Anonyme, réserviste. S’est engagé après les attentats et veut relativiser la difficulté des missions :

"On dit souvent que nos missions sont trop difficiles, ce qui est à la fois vrai et faux. On sait pourquoi on s’engage, on sait qu’on ne va pas à l’armée pour finir sur un transat avec une bière. Si l’on ne construit pas de soldats solides, qu’est ce qu’ils donneront au combat ? Il est vrai que la mission Sentinelle n’est pas une mission facile en matière d’organisation, et surtout de fatigue des troupes. Ça peut être de très longues journées (parfois lever à 5 heures et coucher à minuit), mais personne ne se plaint car nous savons pourquoi nous avons signé.

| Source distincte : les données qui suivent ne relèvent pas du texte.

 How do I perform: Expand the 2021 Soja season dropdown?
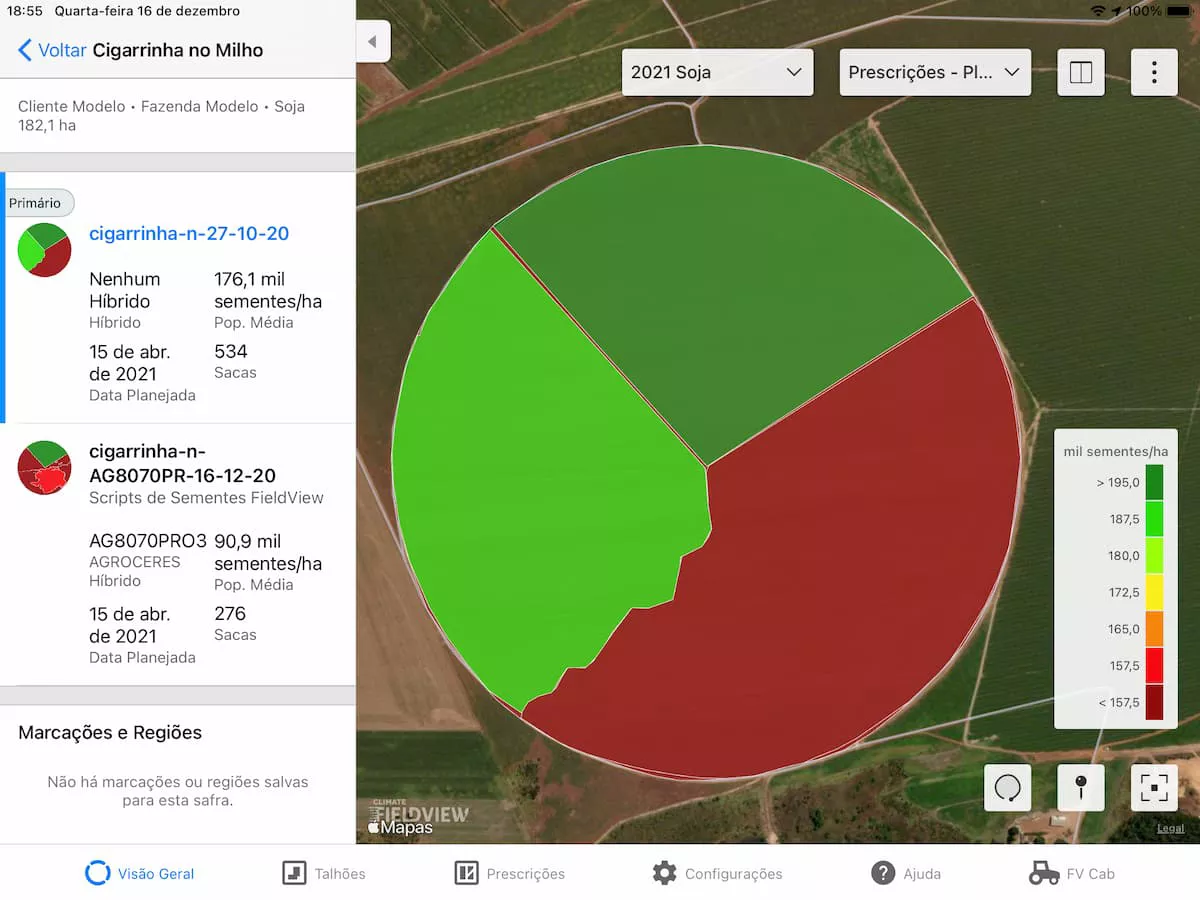[717, 72]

Nous avons reçu tellement de messages de soutien lors de nos patrouilles, de la part de toutes les communautés et tous les âges, que cela m’a vraiment fait sentir que mon engagement était utile. Lorsqu’un papa a demandé à son fils d’aller acheter un sac de croissants et de pains au chocolat pour nous, nous avions limite la larme à l’œil. La plupart du temps, les gens sont charmants et comprennent notre engagement."

Anonyme, 22 ans. Parle de son frère de 26 ans qui veut quitter l’armée après six ans de mission :

"Sa première déception concerne son rêve de faire des missions à l’étranger, qui était une réelle source de motivation. Cela s’est avéré plus un leurre qu’une réalité : en six ans de carrière, il n’est parti que trois fois quatre mois […]. De plus, depuis l’état d’urgence, l’armée recrute énormément de nouveaux jeunes, mais ces derniers ne sont en aucun cas formés, comme c’était le cas avant ce mouvement d’horreur. Et puis, il y a les supercheries administratives. Mon frère s’est vu retirer 100 euros de son salaire mensuel depuis près d’un an, parce qu’il était soi-disant 'trop payé' alors que son salaire de caporal-chef représente à peine plus qu’un Smic. Précisons que les 35 heures ne sont pas un fait dans l’armée.

Mon frère est une personne objective, qui me parle avec sincérité, et qui a aujourd’hui de la fierté pour son parcours. Toujours est-il qu’aujourd’hui il veut partir dans la gendarmerie, car les salaires y sont bien meilleurs, tout comme les conditions lors des missions. Pourtant, il s’agit aussi d’un corps de l’armée.‎ Je sais qu’il ne regrette en aucun cas son engagement, mais quand il en parle, il dit qu’il a cette sensation de 's’être fait avoir' durant ces six années. Et les étoiles qu’il avait dans les yeux lorsqu’il s’est engagé ont disparu.

En revanche, il s’est fait énormément d’amis, une seconde famille, et a vu des réalités sur la vie en République centrafricaine qui l’ont fait évoluer."

Anonyme, tireur d’élite, 23 ans. Dénonce la dimension hypocrite et corrompue de l’institution :

"Je dois parler de la poudre aux yeux que l’on balance à la population pour dorer l’image de l’armée, caractérisée par de sacrées mises en scènes, voire carrément parfois des mensonges purs. J’ai assisté personnellement à de réelles mascarades pour la venue de certaines personnalités politiques ou journalistiques sur le théâtre opérationnel. De plus, le ministère de la Défense est miné par les magouilles entre politiques, industriels et généraux qui s’entendent sur les prix exorbitants de matériels inefficaces voir limite contre-productifs ou dangereux pour le soldat.

Et que dire d’une certaine représentation d’une mentalité et d’une classe sociale au sein de l’institution… On trouve beaucoup d’officiers carriéristes, pour la plupart issus de l’aristocratie française et sortant de grandes écoles élitistes (Saint-Cyr, polytechnique, etc.). Beaucoup se concentrent sur leur carrière personnelle au détriment de la progression vitale de leur propre régiment.

Pour finir, l’armée française n’a pas de syndicat ni de défense interne, contrairement à beaucoup d’armées. Nous n’avons donc rien pour nous protéger de l’administration, des coupes budgétaires et des humeurs de nos chefs ; du coup, tout ceci devient très vite écœurant pour nous ainsi que pour nos proches, qui en subissent directement les conséquences."